Dynamic Changes in Proteostasis Network Activity Influence Hematopoietic Stem Cell Ontogeny and Human Umbilical Cord Blood Fitness

Hematopoietic stem cells (HSCs) establish hematopoiesis and maintain regeneration of blood and immune cells to meet shifting demands for blood cell production during development and throughout life. The protein homeostasis (proteostasis) network is uniquely configured in adult HSCs to preserve stem cell fitness and longevity. However, the regulation of proteostasis in developing HSCs is largely unexplored. Here, we comprehensively analyzed proteostasis network activity throughout fetal and neonatal development. Fetal HSCs exhibited up to 7-fold higher protein synthesis rates than their adult counterparts but contained similarly low amounts of unfolded and misfolded proteins as adult HSCs, which depend on unusually low protein synthesis rates to preserve proteome quality. Surprisingly, this was not accomplished through enhanced protein degradation as fetal and adult HSCs exhibited similarly low protein degradation activity. However, we found that fetal HSCs preferentially activated Heat shock factor 1 (Hsf1), a key proteostasis sensor and master regulator of the heat shock response, and preferentially expressed multiple Hsf1 target genes.
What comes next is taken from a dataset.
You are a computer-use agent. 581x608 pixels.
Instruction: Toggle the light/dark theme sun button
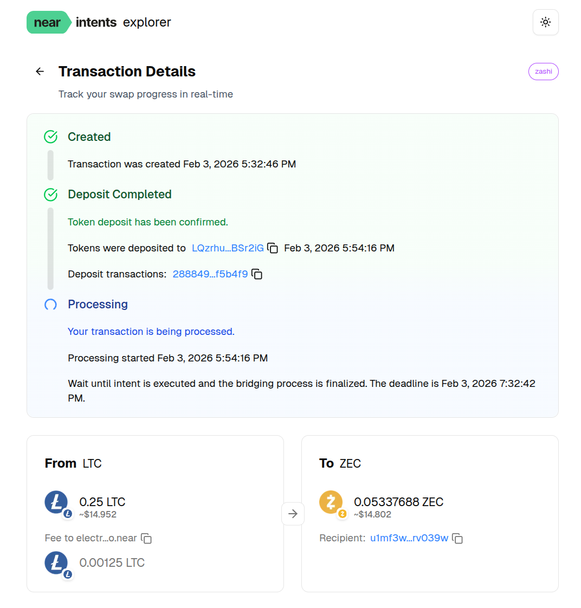coord(545,22)
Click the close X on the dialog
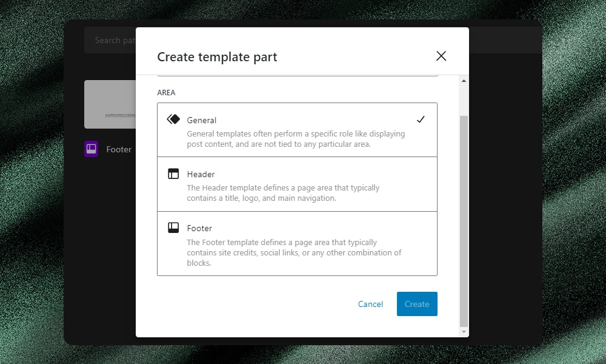Viewport: 606px width, 364px height. point(441,55)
Conditional deletion of Hsf1 in the developing hematopoietic system resulted in compensatory suppression of protein synthesis and aberrant expansion of fetal liver HSCs but had no effect when deleted in young adult HSCs. These data indicate that fetal and adult HSCs utilize distinct mechanisms to preserve proteostasis.

Strikingly, as part of these studies, we discovered that HSCs exhibit a dramatic spike in unfolded protein abundance at birth. This raised the question of whether proteostasis disruption limits the efficacy and regenerative potential of human umbilical cord blood-derived hematopoietic stem and progenitor cells, which are collected immediately after birth. To test this, we fractionated umbilical cord blood-derived CD34⁺ cells based on unfolded protein content and assessed their function. CD34⁺ cells with low unfolded protein content had up to 9-fold higher colony-forming efficiency than CD34⁺ cells with high unfolded protein. Furthermore, CD34⁺ cells with high unfolded protein content exhibited diminished reconstituting activity in xenotransplantation assays in vivo.

These findings indicate that the HSC proteostasis network undergoes dynamic changes throughout ontogeny and that HSCs depend on distinct age-specific mechanisms to maintain proteostasis throughout life. Stratifying CD34⁺ cells by variations in proteostasis identifies populations with varied fitness and engraftment potential. As a result, uncovering distinct proteostasis dependencies could offer a unique window for uncovering new therapeutic avenues for enhancing HSC fitness that leverage developmental stage-specific proteostasis programs and reveal proteostasis-based biomarkers as predictors of stem cell quality and transplantation outcomes.